> GIVEN INSTRUCTION 1
Answer these questions from the passage on inversions and aerosols, one answer to a line and marked to match:
(a) How often each day does the Vaisala sounding unit take profiles?
(b) At what time resolution are the ground measurements of aerosol CN concentrations made?
(c) What is the resolution of the NCEP NARR products?
> GIVEN INSTRUCTION 2
For each statement, say yes or no to whether it agrees with the passage on inversions and aerosols, and quote the words of the passage that settle it.
(a) The radiosonde data used cover a ten-year span.
(b) The 2330 UTC sounding is used to represent nighttime profiles.
(c) The aerosol measurements cover particles with diameters from 10 nm to 3 μm.
> GIVEN INSTRUCTION 3
From the passage on inversions and aerosols, extract the stretch from "For characterizing large-scale" through "to 120^°W (http://www.esrl.noaa.gov).", copying it exactly.

> SELECTED PASSAGE
● ● ●
The purpose of this work is to quantify inversion activity and its effect on aerosols, and to deduce the relationship between inversion parameters and aerosol CN concentrations for a set of prevailing synoptic patterns over the continental United States. Section 2 briefly describes the data and the method used in this study. The main results are presented in section 3. Conclusions are given in section 4.

Ten years (2001-10) of continuous and high-quality routine radiosonde data measured at the SGP CF are used in this study. These measurements are carried out under the aegis of the U.S. Department of Energy's Atmospheric Radiation Measurement Program (www.arm.gov). A Vaisala sounding unit is used to detect vertical profiles of pressure, temperature, relative humidity, and wind speed and direction, four times a day at 0530, 1130, 2030 and 2330 UTC. The profiling vertical resolution is ∼10 m (Holdridge et al., 2011). For the purpose of calculating nighttime and daytime temperature inversion parameters, profiles generated from the 2330 UTC sounding represent daytime profiles and 0530/1130 UTC soundings represent nighttime profiles.

Simultaneous ground measurements of aerosol CN and total number concentrations for particles with diameters ranging from 10 nm to 3μm made at a one-minute time resolution are also used (Jefferson, 2011).

For characterizing large-scale synoptic patterns, the daily National Centers for Environmental Protection (NCEP) mean sea level pressure (MSLP) records from the North American Regional Reanalysis (NARR) are used. The MSLP field is a commonly used proxy for atmospheric circulation because it relates well to the spatial pattern of large-scale synoptic processes (Huth et al., 2008). Corresponding daily 500 hPa geopotential heights are also used in the comprehensive analysis presented in this study. The resolution of NCEP NARR products is 32 km × 32 km and the domain extends from 30^°N to 50^°N, and from 75^°W to 120^°W (http://www.esrl.noaa.gov).
● ● ●
> MATERIAL
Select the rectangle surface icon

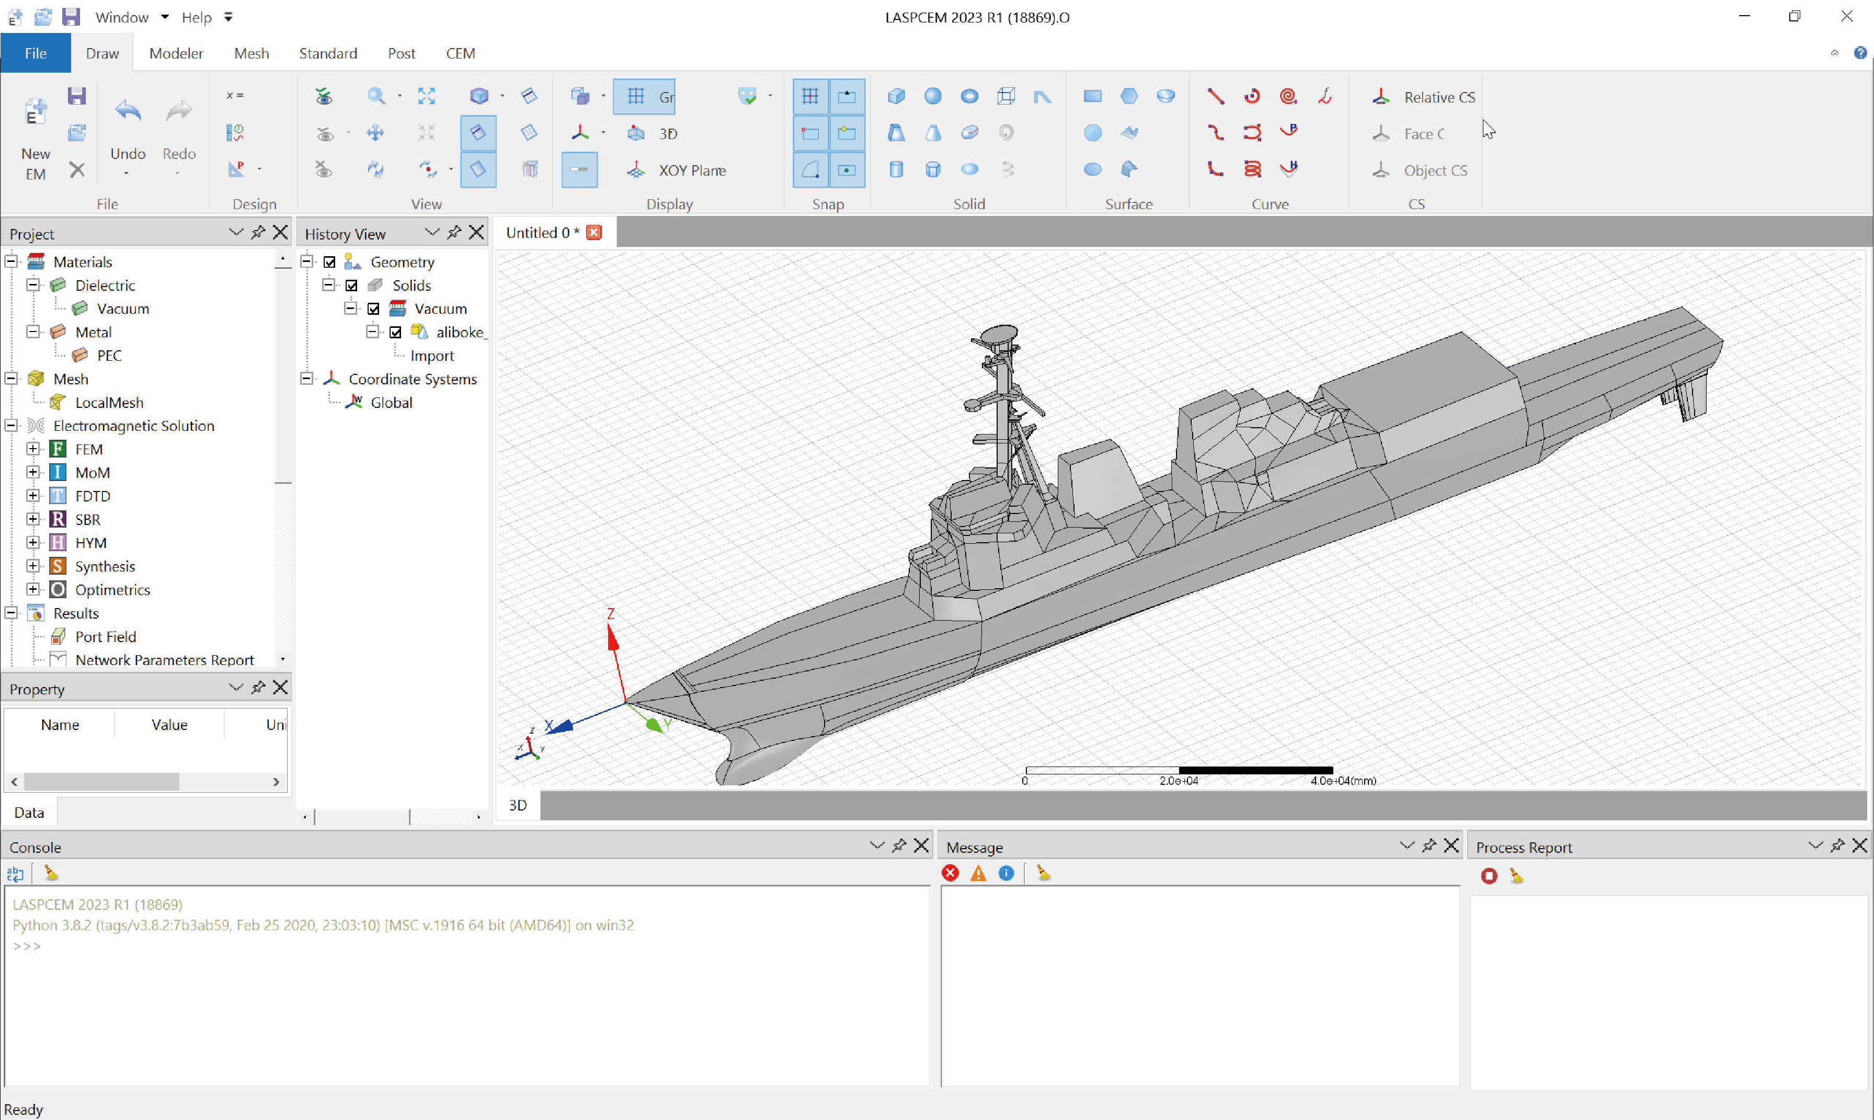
● ● ●
> FULL RESPONSE 1
(a) Four times a day, at 0530, 1130, 2030 and 2330 UTC.
(b) One minute.
(c) 32 km × 32 km.

> FULL RESPONSE 2
(a) Yes: "Ten years (2001-10) of continuous and high-quality routine radiosonde data"
(b) No: "profiles generated from the 2330 UTC sounding represent daytime profiles"
(c) Yes: "particles with diameters ranging from 10 nm to 3μm"

> FULL RESPONSE 3
For characterizing large-scale synoptic patterns, the daily National Centers for Environmental Protection (NCEP) mean sea level pressure (MSLP) records from the North American Regional Reanalysis (NARR) are used. The MSLP field is a commonly used proxy for atmospheric circulation because it relates well to the spatial pattern of large-scale synoptic processes (Huth et al., 2008). Corresponding daily 500 hPa geopotential heights are also used in the comprehensive analysis presented in this study. The resolution of NCEP NARR products is 32 km × 32 km and the domain extends from 30^°N to 50^°N, and from 75^°W to 120^°W (http://www.esrl.noaa.gov).